Wrap a AbstractMeshField in an InterpolatedField, choosing the polynomial order. The result is callable and evaluates the local interpolant at the query point — coordinates may be passed as separate scalars or as a single point-like object such as an SVector:

using LevelSetMethods
star = MeshField(CartesianGrid((-2.0, -2.0), (2.0, 2.0), (64, 64))) do x   # see the geometry page
    r, θ = hypot(x...), atan(x[2], x[1])
    return r - (1 + 0.25 * cos(5θ))
end
ϕ = InterpolatedField(star, 3)
ϕ(0.5, 0.5)   # evaluate at an arbitrary point inside the grid
-0.11610956979486423

The construction is identical in any dimension.

Derivatives

The interpolant differentiates its local polynomial patch exactly (via ForwardDiff), so LevelSetMethods.gradient and LevelSetMethods.hessian return analytic derivatives rather than further finite-difference approximations.
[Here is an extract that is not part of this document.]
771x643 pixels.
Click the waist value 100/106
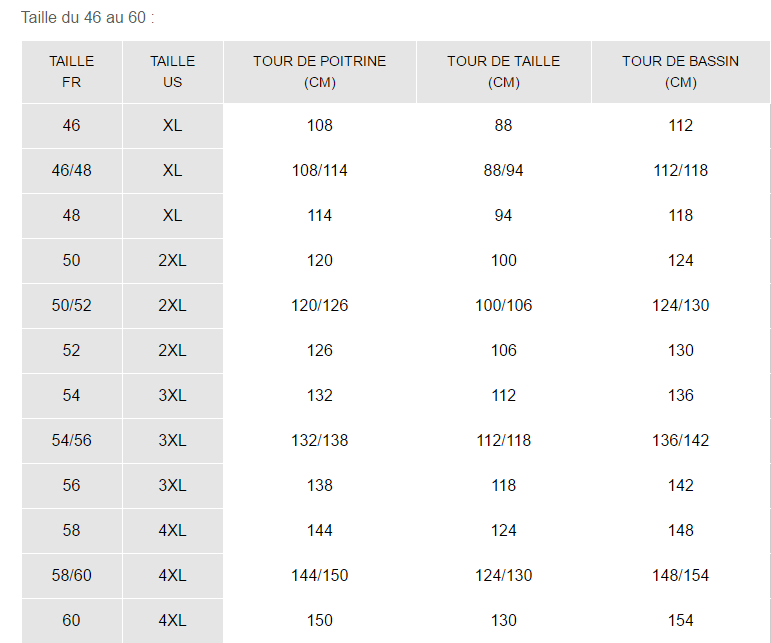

When you need the value alongside its derivatives, the fused value_and_gradient and value_gradient_hessian compute them together in a single pass:

using StaticArrays
val, grad = LevelSetMethods.value_and_gradient(ϕ, SVector(0.1, 0.2))
(-0.9597097997417927, [3.6051486271923157, -0.8027543450694594])
Thread safety

An InterpolatedField is safe to evaluate concurrently from multiple tasks: each task gets its own scratch buffer and the shared interpolation operator is read-only. Mutating the field (setindex!, copy!) while other tasks evaluate it is not safe; mutations invalidate every task's cached cell coefficients.